◆ **Given data**:
^^^^

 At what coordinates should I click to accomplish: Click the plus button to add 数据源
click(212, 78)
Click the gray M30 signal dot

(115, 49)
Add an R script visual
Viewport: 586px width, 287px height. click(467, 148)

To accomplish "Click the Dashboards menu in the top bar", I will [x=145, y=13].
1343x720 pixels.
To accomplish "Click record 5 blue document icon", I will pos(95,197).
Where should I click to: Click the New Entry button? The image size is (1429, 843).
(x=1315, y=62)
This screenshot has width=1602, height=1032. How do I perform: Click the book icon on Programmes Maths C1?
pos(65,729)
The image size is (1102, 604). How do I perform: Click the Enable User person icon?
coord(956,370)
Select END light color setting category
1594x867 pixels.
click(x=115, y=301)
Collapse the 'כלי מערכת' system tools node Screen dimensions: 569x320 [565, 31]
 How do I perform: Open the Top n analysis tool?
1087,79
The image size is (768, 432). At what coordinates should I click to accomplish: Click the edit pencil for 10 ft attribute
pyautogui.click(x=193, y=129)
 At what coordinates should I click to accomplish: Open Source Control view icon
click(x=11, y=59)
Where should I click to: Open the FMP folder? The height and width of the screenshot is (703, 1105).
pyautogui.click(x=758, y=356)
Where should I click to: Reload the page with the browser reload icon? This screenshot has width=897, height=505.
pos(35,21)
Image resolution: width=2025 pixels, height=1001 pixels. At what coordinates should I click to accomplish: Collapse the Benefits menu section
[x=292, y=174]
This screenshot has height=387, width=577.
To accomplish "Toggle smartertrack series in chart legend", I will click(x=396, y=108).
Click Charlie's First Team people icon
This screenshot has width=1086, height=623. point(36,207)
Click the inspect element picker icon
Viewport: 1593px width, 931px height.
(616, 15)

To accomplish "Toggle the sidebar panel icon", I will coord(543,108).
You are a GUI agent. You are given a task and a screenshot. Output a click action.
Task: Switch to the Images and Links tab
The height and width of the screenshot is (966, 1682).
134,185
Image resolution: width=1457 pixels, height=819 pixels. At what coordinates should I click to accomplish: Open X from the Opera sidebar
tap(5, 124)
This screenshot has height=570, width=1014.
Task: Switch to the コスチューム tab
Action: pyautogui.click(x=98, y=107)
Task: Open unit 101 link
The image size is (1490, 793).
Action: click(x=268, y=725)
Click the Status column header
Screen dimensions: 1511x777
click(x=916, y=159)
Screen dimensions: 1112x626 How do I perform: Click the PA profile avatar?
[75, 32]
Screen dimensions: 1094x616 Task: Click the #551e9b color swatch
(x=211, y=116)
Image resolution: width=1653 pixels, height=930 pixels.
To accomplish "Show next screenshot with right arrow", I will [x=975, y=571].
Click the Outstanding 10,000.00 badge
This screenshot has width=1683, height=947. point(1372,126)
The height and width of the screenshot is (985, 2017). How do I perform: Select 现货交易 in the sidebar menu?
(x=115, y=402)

^^^^

◆ **What you have to do**: Transcribe every record above exactly.

◆ **Response to the exercise**:
 At what coordinates should I click to accomplish: Click the plus button to add 数据源
click(212, 78)
Click the gray M30 signal dot

(115, 49)
Add an R script visual
Viewport: 586px width, 287px height. click(467, 148)

To accomplish "Click the Dashboards menu in the top bar", I will [x=145, y=13].
1343x720 pixels.
To accomplish "Click record 5 blue document icon", I will pos(95,197).
Where should I click to: Click the New Entry button? The image size is (1429, 843).
(x=1315, y=62)
This screenshot has width=1602, height=1032. How do I perform: Click the book icon on Programmes Maths C1?
pos(65,729)
The image size is (1102, 604). How do I perform: Click the Enable User person icon?
coord(956,370)
Select END light color setting category
1594x867 pixels.
click(x=115, y=301)
Collapse the 'כלי מערכת' system tools node Screen dimensions: 569x320 [565, 31]
 How do I perform: Open the Top n analysis tool?
1087,79
The image size is (768, 432). At what coordinates should I click to accomplish: Click the edit pencil for 10 ft attribute
pyautogui.click(x=193, y=129)
 At what coordinates should I click to accomplish: Open Source Control view icon
click(x=11, y=59)
Where should I click to: Open the FMP folder? The height and width of the screenshot is (703, 1105).
pyautogui.click(x=758, y=356)
Where should I click to: Reload the page with the browser reload icon? This screenshot has width=897, height=505.
pos(35,21)
Image resolution: width=2025 pixels, height=1001 pixels. At what coordinates should I click to accomplish: Collapse the Benefits menu section
[x=292, y=174]
This screenshot has height=387, width=577.
To accomplish "Toggle smartertrack series in chart legend", I will click(x=396, y=108).
Click Charlie's First Team people icon
This screenshot has width=1086, height=623. point(36,207)
Click the inspect element picker icon
Viewport: 1593px width, 931px height.
(616, 15)

To accomplish "Toggle the sidebar panel icon", I will coord(543,108).
You are a GUI agent. You are given a task and a screenshot. Output a click action.
Task: Switch to the Images and Links tab
The height and width of the screenshot is (966, 1682).
134,185
Image resolution: width=1457 pixels, height=819 pixels. At what coordinates should I click to accomplish: Open X from the Opera sidebar
tap(5, 124)
This screenshot has height=570, width=1014.
Task: Switch to the コスチューム tab
Action: pyautogui.click(x=98, y=107)
Task: Open unit 101 link
The image size is (1490, 793).
Action: click(x=268, y=725)
Click the Status column header
Screen dimensions: 1511x777
click(x=916, y=159)
Screen dimensions: 1112x626 How do I perform: Click the PA profile avatar?
[75, 32]
Screen dimensions: 1094x616 Task: Click the #551e9b color swatch
(x=211, y=116)
Image resolution: width=1653 pixels, height=930 pixels.
To accomplish "Show next screenshot with right arrow", I will [x=975, y=571].
Click the Outstanding 10,000.00 badge
This screenshot has width=1683, height=947. point(1372,126)
The height and width of the screenshot is (985, 2017). How do I perform: Select 现货交易 in the sidebar menu?
(x=115, y=402)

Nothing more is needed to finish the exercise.